Les oubliés de la campagne...
Je me disais qu'il serait sympa de temps en temps de mettre en live la stabulation. Bien sûr, il ne pourrait s'agir que de moments où je suis moi même en train de regarder ce qui se passe. Pas question pour le moment non plus de mettre les commandes des caméras disponibles sur le Net, le coût est de l'ordre de 9 à 10000 € ! Non, je me disais qu'il serait sympa de vous faire suivre un vêlage et sa suite en ligne !
J'ai donc fait quelques recherches en ce sens. Pour sortir des applications professionnelles, très chères pour le moment, j'ai regardé sur les sites de vidéo surveillance. Mes caméras, sont équipées de gros projecteurs pour que je puisse voir la nuit. Elles ne sont donc pas faites pour rester très longtemps allumées. Toutefois, avec un convertisseur d'images en numérique, qui enregistre, on pourrait sans doute faire quelque chose . Mieux serait une caméra Wifi qui elle, ne nécessite pas de projecteurs, mais qui, la nuit, risque de donner des résultats assez médiocres. Ce serait bien pour la stabulation du bas, de jour, puisqu' une partie n'est pas bardée.

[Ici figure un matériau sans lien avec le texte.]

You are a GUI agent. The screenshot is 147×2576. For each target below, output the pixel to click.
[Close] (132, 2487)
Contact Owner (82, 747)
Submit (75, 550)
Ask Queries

Mais le vrai problème est ailleurs. et c'est là que l'on découvre les limites de tout faire régir par les lois actuelles du marché... En ville, vous avez pléthore d'offres de connections à des débits impressionnants pour un coût très raisonnable. Je vois les enfants à Lyon, ils ont l'embarras du choix, avec l'arrivée du câble et de la 4G en particulier. Le tout à un prix qui n'est pas extravagant par rapport au débit. Nous en campagne, c'est tout le contraire. J'ai la chance d'avoir une ligne ADSL, ce qui est loin d'être le cas de tout le monde. Elle a un débit que je mesure de temps en temps. Disons, que nous tournons suivant les heures, entre 4 et 6 Mbits en descendant mais que nous ne dépassons pas 0.7 en montant ! Et c'est là que ça pêche... J'ai participé à des émissions sur le Net, par webcam, ou plutôt j'ai tenté de participer, car à chaque fois, ils avaient un mal fou à me récupérer. Quand mon fils était en Californie, je le voyait très bien mais lui ne pouvait pas avoir le son et l'image en même temps... Bref, il est quasiment impossible de transmettre une image continue de qualité moyenne depuis mon chez moi.
Pourtant, l'enjeu est majeur pour les ruraux. Les services s'éloignent de plus en plus, en particulier les "publics". Des connexions de qualité permettraient de palier, non à tout, mais au moins à certains désagréments de l'éloignement. Je pense à la visioconférence qui limiterait les trajets pour participer à des réunions. Je pense à la formation continue telle qu'elle se pratique aux USA. Je poursuis avec le télétravail qui serait une chance pour nos régions, proches des lignes de TGV. Je pense à plein d'autres choses, me souvenant, alors que mes enfants partent en stage à l'étranger, à la galère des amis parents il y a une dizaine d'années pour établir des contacts téléphoniques à prix normal. Je pense enfin à la vidéo à distance. Quand les gendarmes ou les médecins d'urgence sont à 20 minutes minimum en voiture, n'y aurait il pas là, pour les personnes âgées, des réflexions à avoir, dans le respect de la vie privée bien sûr ?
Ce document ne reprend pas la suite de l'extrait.